3. Barbiturate withdrawal can be severe and life-threatening with a. Prolonged delirium

b. Grand mal convulsions

4. Substitution therapy (e.g., phenobarbital, given orally) can be used to reduce the withdrawal symptoms. The phenobarbital is then slowly withdrawn.

C. BENZODIAZEPINES have effects that are similar to other sedative–hypnotics.

1. They are commonly abused in ambulatory care settings; alprazolam (Xanax) is particularly prone to rapidly becoming abused by patients for whom it has been prescribed.

2. The withdrawal syndrome is similar to withdrawal from alcohol but is very long in duration (lasting from weeks to months)

a. Seizures can occur and can result in status epilepticus and death.
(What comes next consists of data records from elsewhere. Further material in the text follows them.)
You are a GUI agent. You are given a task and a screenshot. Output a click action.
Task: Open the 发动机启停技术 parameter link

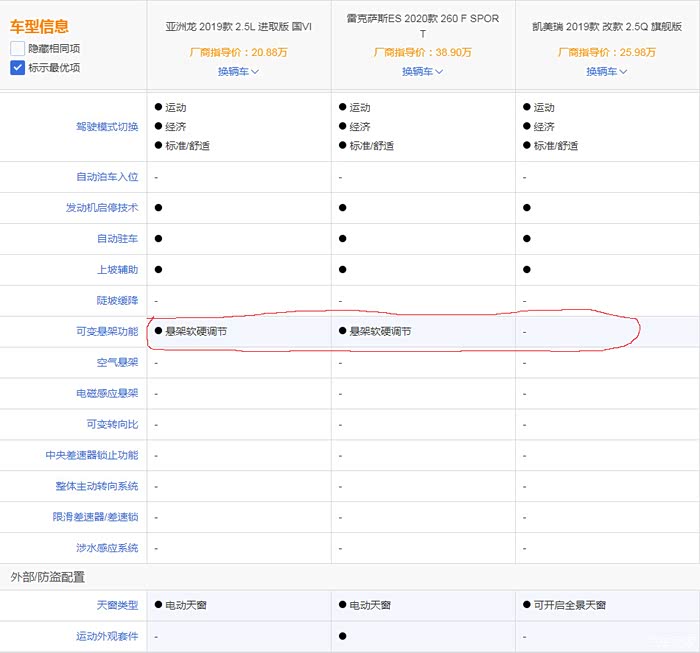coord(101,208)
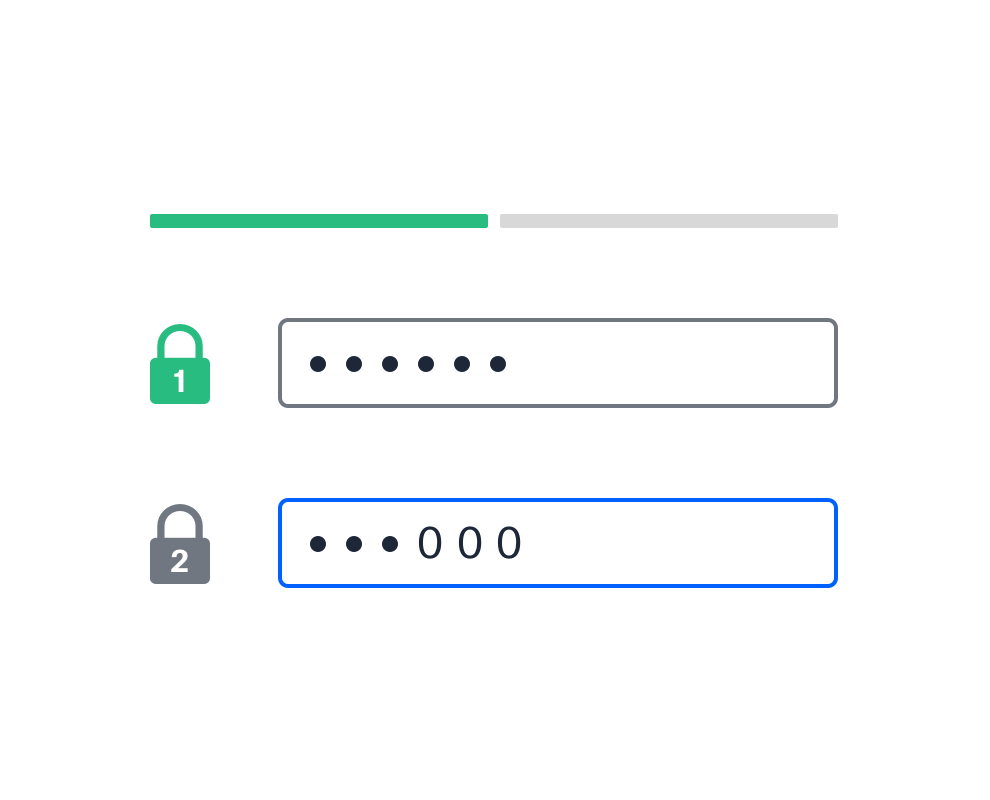Select the shackle of the gray padlock
Screen dimensions: 990x800
(x=180, y=522)
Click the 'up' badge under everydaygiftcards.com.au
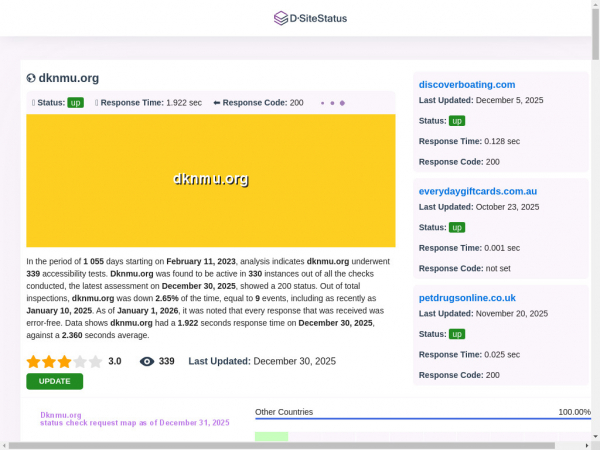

b. Treatment is similar to treatment for alcohol withdrawal, using a longer acting benzodiazepine such as lorazepam (Ativan) and then weaning the patient from it slowly.

3. An overdose of benzodiazepines can be reversed with flumazenil; however, this can induce withdrawal symptoms, and it may not restore normal respiratory function.

D. INHALANTS are most commonly used by very young abusers.

1. Inhalation of vapors from solvents, glue, gasoline, or anesthetics induces effects that are also very similar to ethanol.

2. As with other halogenated hydrocarbons, hepatotoxicity, cardiac toxicity, and car-cinogenicity can occur.